===== Supplied entries =====

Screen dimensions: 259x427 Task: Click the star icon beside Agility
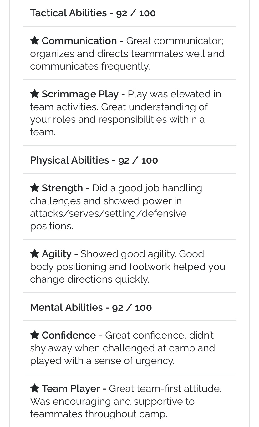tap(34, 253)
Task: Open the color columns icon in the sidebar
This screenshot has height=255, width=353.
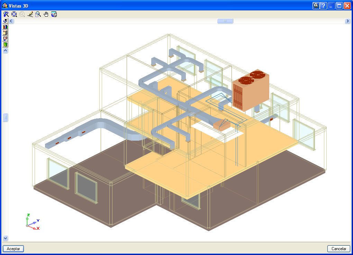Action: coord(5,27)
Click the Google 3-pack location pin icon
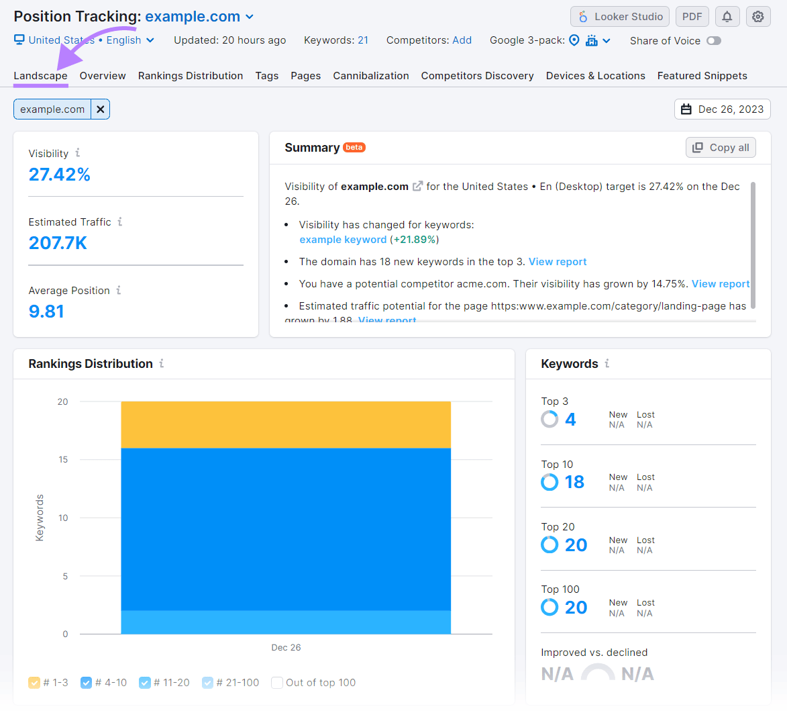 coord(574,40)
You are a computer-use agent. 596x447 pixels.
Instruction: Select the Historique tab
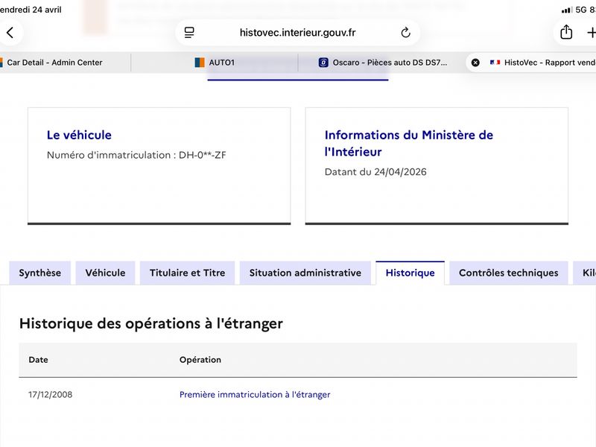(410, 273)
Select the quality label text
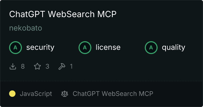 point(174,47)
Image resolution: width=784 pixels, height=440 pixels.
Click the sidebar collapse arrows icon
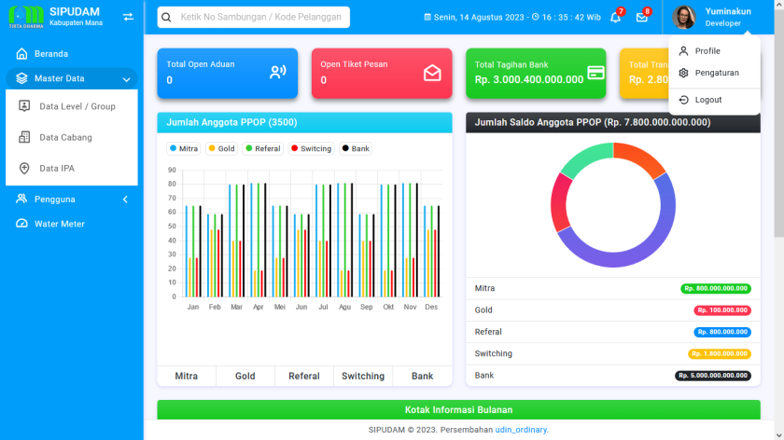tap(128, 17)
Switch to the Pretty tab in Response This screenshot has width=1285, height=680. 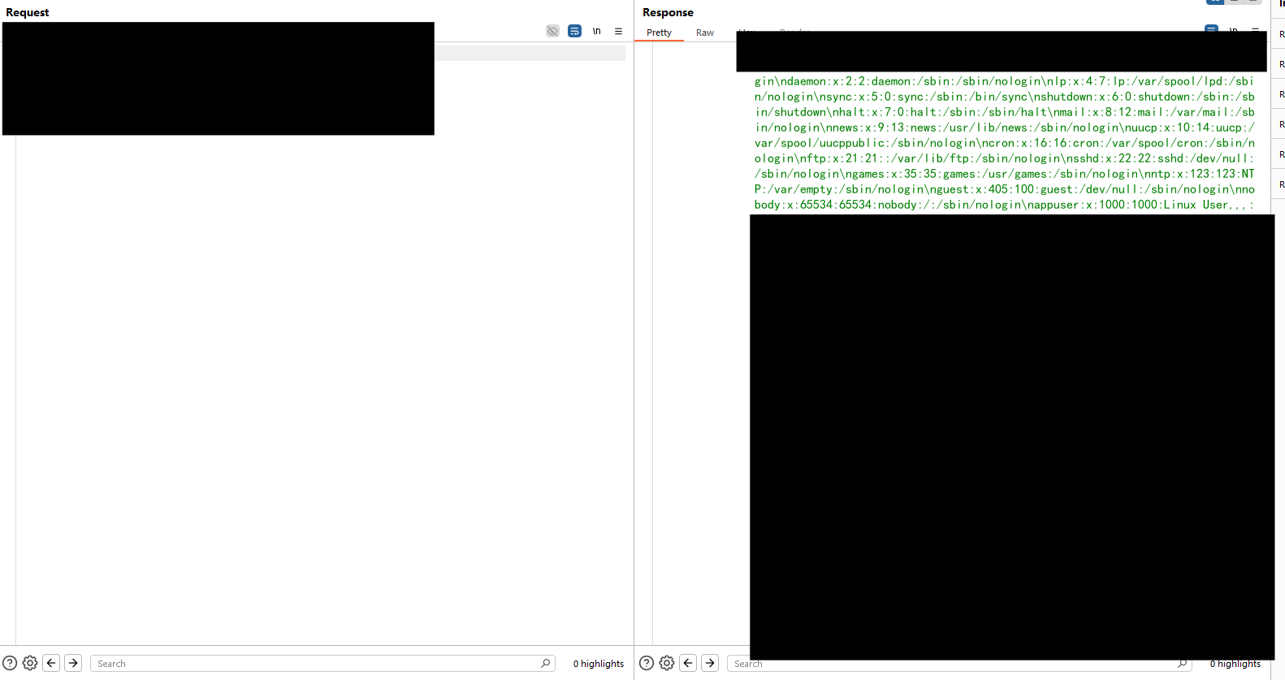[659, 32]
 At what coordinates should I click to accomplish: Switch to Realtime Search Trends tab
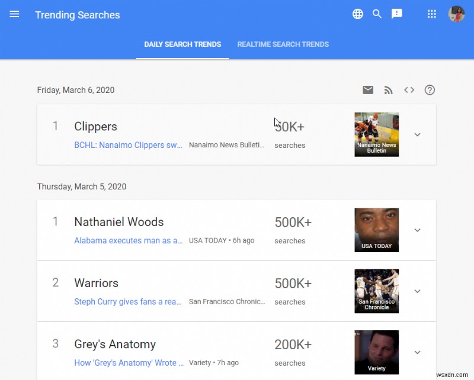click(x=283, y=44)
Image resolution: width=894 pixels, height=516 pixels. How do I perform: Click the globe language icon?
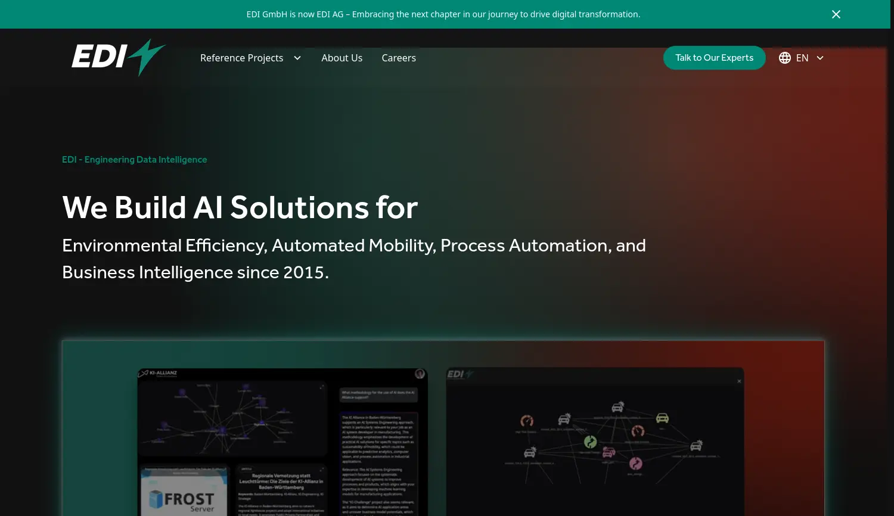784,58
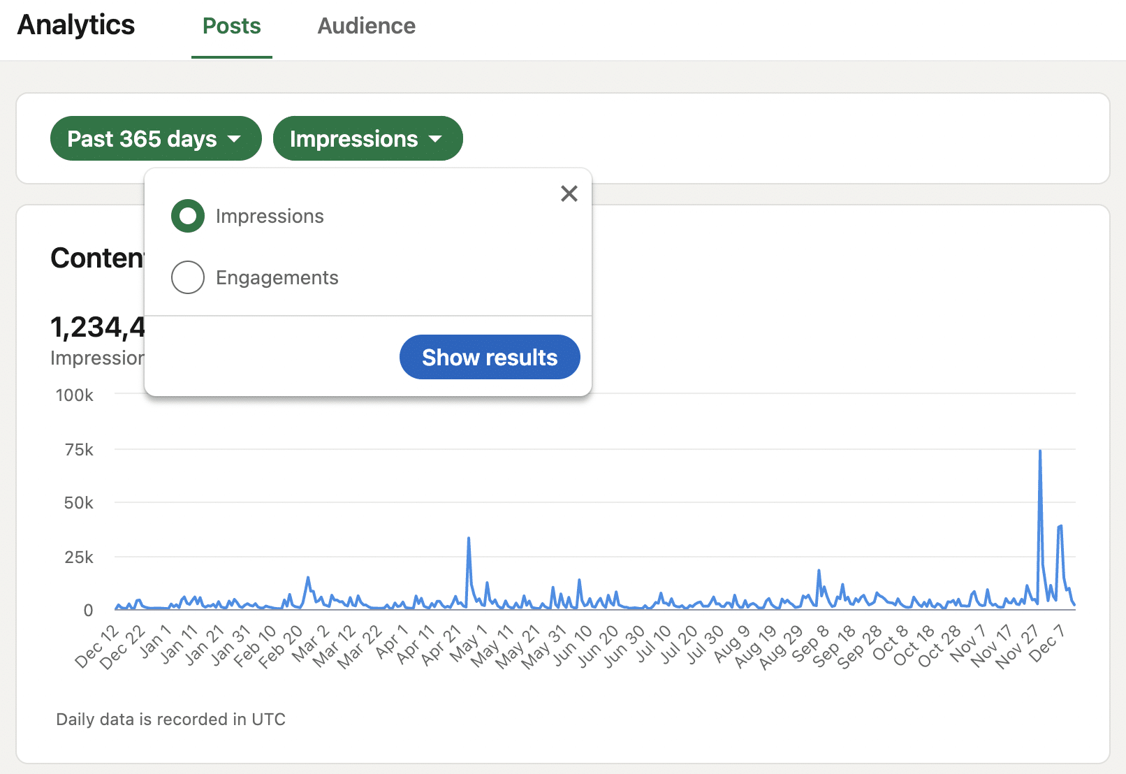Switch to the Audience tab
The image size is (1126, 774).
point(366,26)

=====

- **Assignment**: Reproduce exactly and only the lines from the one with "At what coordinates" through the final line of the records above, inclusive. Pictures must be left out.

- **Answer below**:
 At what coordinates should I click to accomplish: Switch to Realtime Search Trends tab
click(x=283, y=44)
Image resolution: width=894 pixels, height=516 pixels. How do I perform: Click the globe language icon?
784,58
Switch to the Audience tab
The image size is (1126, 774).
point(366,26)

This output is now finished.